_Article_:
"""

# Large ABS Fitting Organizing Solution



## wtrmlnsp (Oct 24, 2011)

Has anyone come up with a good light weight solution for organizing and moving around larger ABS fittings, like 3" and 4"? Were starting a bigger job right now and I'm trying to come up with a good solution for doing this to try and minimize my trips between the material storage shed and our actual work area. I also really just despise those cardboard boxes for long time use. I want it to be light and easy to move, but still hold quite a bit so that I'm not making countless trips back and forth before I even start. So far I'm come up with the idea of using rubber garbage cans like these and then sorting the fittings by putting them in heavy duty mesh bags like these. It's the best I've been able to come up with that's still cost effective. Any other ideas?


----------



## rex (Jul 2, 2007)

i use garbage cans...


----------



## Seven-Delta-FortyOne (Mar 5, 2011)

rex said:


> i use garbage cans...


The ones with wheels.


----------



## KillerToiletSpider (May 27, 2007)

You can't use ABS here.

Burlap bags work great for fittings though.


----------



## DuMass (Feb 6, 2008)

I use these collapsible trash/leaf bags for a lot of stuff like that. There are several different brands out there, but these have a zippered lid and nylon loop handles so you can carry two of them at a time without things falling out the top. They have a large coil spring that holds them open and upright. When their empty and you’re done with them, they squash down into a small flat circle for storage.

http://www.amazon.com/gp/product/B000W3SY80/ref=pd_lpo_k2_dp_sr_1?pf_rd_p=486539851&pf_rd_s=lpo-top-stripe-1&pf_rd_t=201&pf_rd_i=B0018X940U&pf_rd_m=ATVPDKIKX0DER&pf_rd_r=0DVQAG1Z7TJB8AE2PEDR


----------



## Inner10 (Mar 12, 2009)

Rubbermaid Roughnecks and a sharpie.


----------



## kcremodeling (Nov 8, 2009)

I use separate garbage cans for different fitting sizes. I wil say that it is very tough to keep inventory of what you have in them. I am going to try to complete a checklist of everything I have used at the end of every job. Nothing like having 20 90's and not one of them being a street.


----------



## kcremodeling (Nov 8, 2009)

And BTW, who still uses ABS


----------



## JohnFRWhipple (Oct 20, 2009)

Garbage Cans.

I love them. All in a couple of cans and when I start hunting I usually tip the sucker over.

JW


----------



## thom (Nov 3, 2006)

Garbage cans are the norm around here.

"""

_Recorded information_:

"""

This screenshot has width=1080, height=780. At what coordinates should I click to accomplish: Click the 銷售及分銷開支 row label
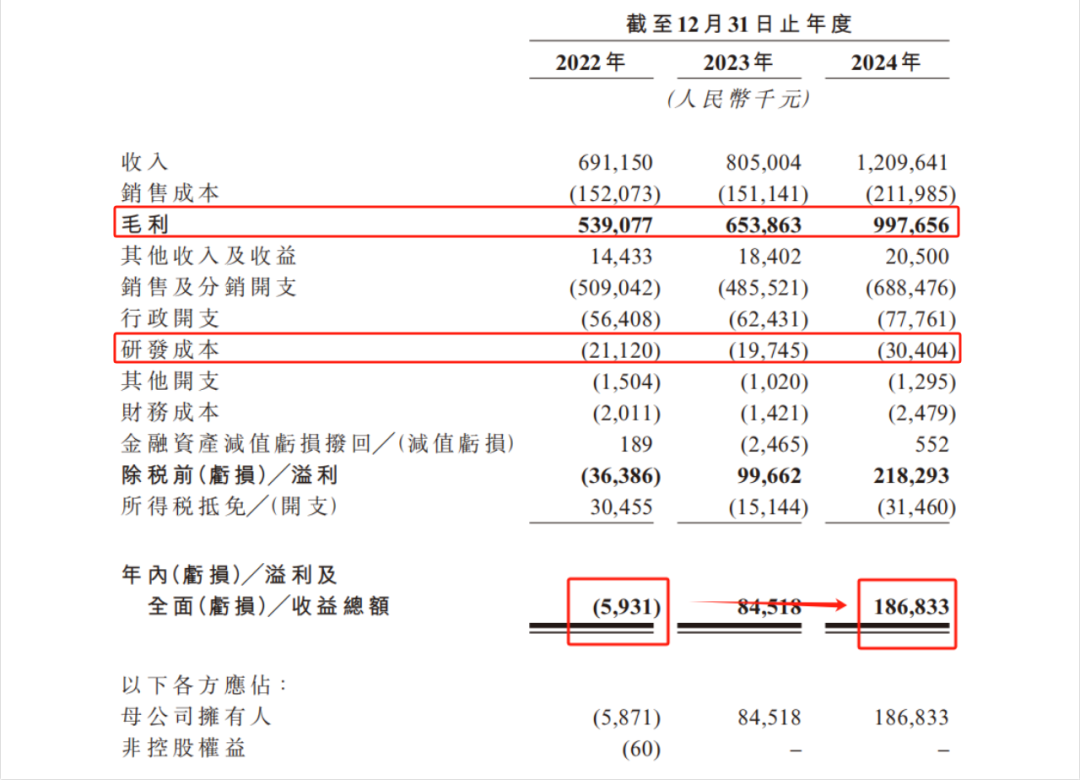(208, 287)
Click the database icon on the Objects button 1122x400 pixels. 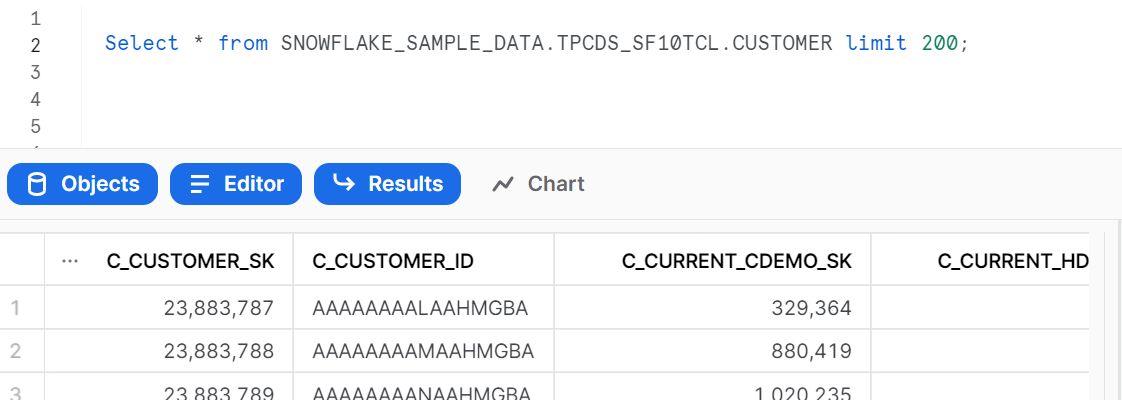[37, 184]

"""

_Tasks to carry out_:
A. In the thread on organizing large ABS fittings, why does the poster who recommends collapsible trash/leaf bags say you can carry two of them at once without things falling out? Answer in one to three sentences.
B. Return, without changes, the passage of the ABS fittings thread between "## wtrmlnsp (Oct" and "(Jul 2, 2007)", inclusive.

_Problem solutions_:
A. The bags have a zippered lid and nylon loop handles, so you can carry two at a time without anything falling out the top.

B.
## wtrmlnsp (Oct 24, 2011)

Has anyone come up with a good light weight solution for organizing and moving around larger ABS fittings, like 3" and 4"? Were starting a bigger job right now and I'm trying to come up with a good solution for doing this to try and minimize my trips between the material storage shed and our actual work area. I also really just despise those cardboard boxes for long time use. I want it to be light and easy to move, but still hold quite a bit so that I'm not making countless trips back and forth before I even start. So far I'm come up with the idea of using rubber garbage cans like these and then sorting the fittings by putting them in heavy duty mesh bags like these. It's the best I've been able to come up with that's still cost effective. Any other ideas?


----------



## rex (Jul 2, 2007)